■ **Given text**:
# # # # #
In California, where we live, Governor Arnold Schwarzenegger has convened an emergency session of the legislature, demanding that the state’s $14.5 billion “budget deficit” be closed by slashing vital services including housing, health care, and education. He has proposed lopping $4.8 billion off next year’s K-14 education budget. That the deficit exists largely as a result of the Governors corporate-friendly tax policies is not considered part of the debate.

In public education, the corporate surge has grown both qualitatively and quantitatively. Where two years ago the corporate education change agents were mainly operating in a relatively small number of large urban areas, they have now surfaced everywhere. The corporatization of public education is the leading edge of privatization. This has the effect of silencing the public voice on every aspect of the situation.

Across the US, public schools are not yet privatized, though private services are increasingly benefiting from this market. However, increasing corporate control of programs—a different mix in every locale—is having a chilling influence on the very things that people (though not corporations) want from teachers: the ability to relate to and teach each child, a nurturing approach that nudges every child to move ahead, human assessments that put people before performance on standardized tests.

Perhaps the single most dramatic development of the corporate approach was the launching of the $60 million Strong American Schools / Ed in ’08 initiative
[a project of Rockefeller Philanthropy Advisor], funded by billionaires Bill Gates and Eli Broad. This is a naked effort to purchase the nation’s education policy, no matter who is elected President, by buying their way into every electoral forum.

Ed in ’08 has a three-point program: merit pay (basing teachers’ compensation on students’ scores on high stakes test); national education standards (enforcing conformity and rote learning); and longer school day and school year (still more time for rote learning, less time for kids to be kids).

The chairman of Ed in ‘08/Strong American Schools program is Roy Romer: former governor of Colorado; former chair of the Democratic National Committee; most recently superintendent of schools in Los Angeles (he was persuaded to take that job by Eli Broad). Its executive director is Mark Lampkin, a Republican lobbyist and former deputy campaign manager for George Bush.

Other steering committee members include Eli Broad; Louis Gerstner (former CEO of IBM); Allan Golston (head of the Gates Foundation’s U.S. programs); and John Engler (president of the National Association of Manufacturers and former Governor of Michigan [where he gutted the state’s welfare program]). A truly stunning array of corporate wealth and bipartisan political power in the service of privatization.

Where two years ago charter schools were still viewed as experiments affecting a relatively small number of students, in 2007 the corporate privatizers—led by Broad and Gates—grossly expanded their funding to the point where they now loom as a major presence.

In March, the Gates Foundation announced a $100 million donation to KIPP charter schools, which would enable them to expand their Houston operation to 42 schools (from eight)—effectively, KIPP will be a full-fledged alternative school system in Houston. Also in the past year, Eli Broad and Gates have given in the neighborhood of $50 million to KIPP and Green Dot charter schools in Los Angeles, with the aim of doubling the percentage of LA students enrolled in charter schools. Oakland, another Broad/Gates targets, now has more than 30 charter schools out of 92. And, as we shall see below, the same trend holds across the country.
# # # # #
■ **Material provided**:
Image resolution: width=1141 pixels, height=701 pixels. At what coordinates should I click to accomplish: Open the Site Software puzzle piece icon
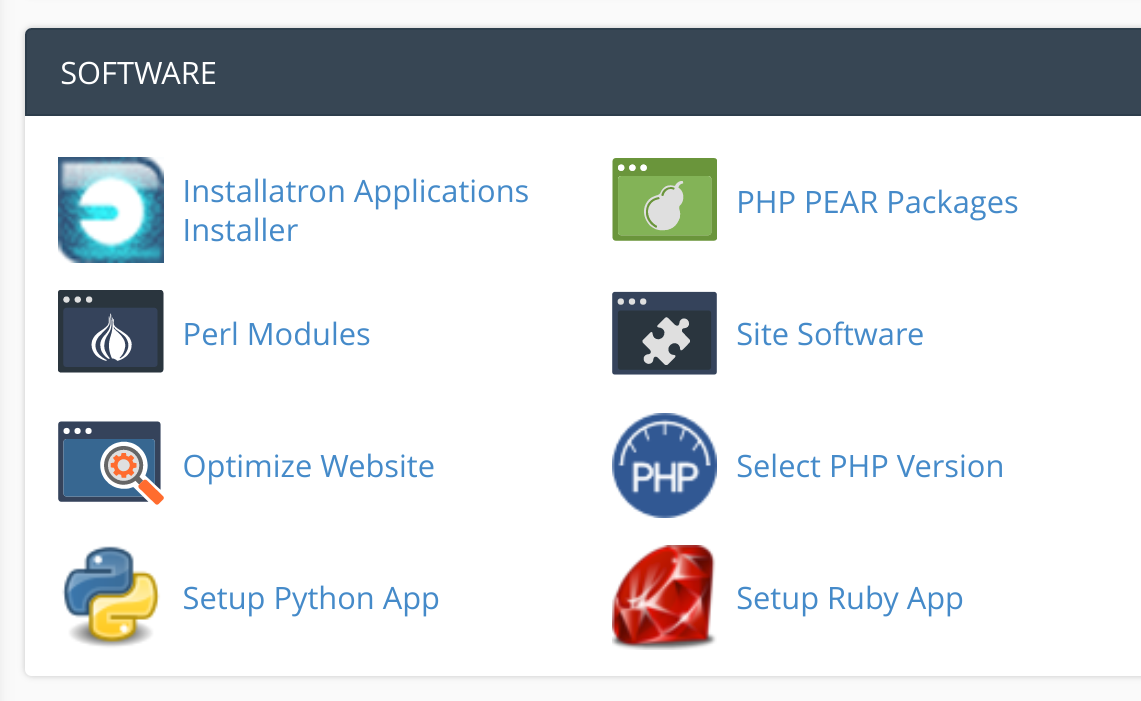point(664,333)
# # # # #
■ **Task list**:
1 – Return, word for word, the part of the text on corporate influence in public education that opens with the words containing "In March, the" and closes with "across the country.".
2 – Condense the paragraph beginning "Ed in ’08 has a three-point program" from the text on corporate influence in public education into a short bulleted list that keeps its main facts.

■ **Answers by task**:
1 –
In March, the Gates Foundation announced a $100 million donation to KIPP charter schools, which would enable them to expand their Houston operation to 42 schools (from eight)—effectively, KIPP will be a full-fledged alternative school system in Houston. Also in the past year, Eli Broad and Gates have given in the neighborhood of $50 million to KIPP and Green Dot charter schools in Los Angeles, with the aim of doubling the percentage of LA students enrolled in charter schools. Oakland, another Broad/Gates targets, now has more than 30 charter schools out of 92. And, as we shall see below, the same trend holds across the country.

2 –
Ed in ’08’s three-point program:
- Merit pay: teachers’ compensation based on students’ scores on high-stakes tests
- National education standards: enforcing conformity and rote learning
- A longer school day and school year: more time for rote learning, less time for kids to be kids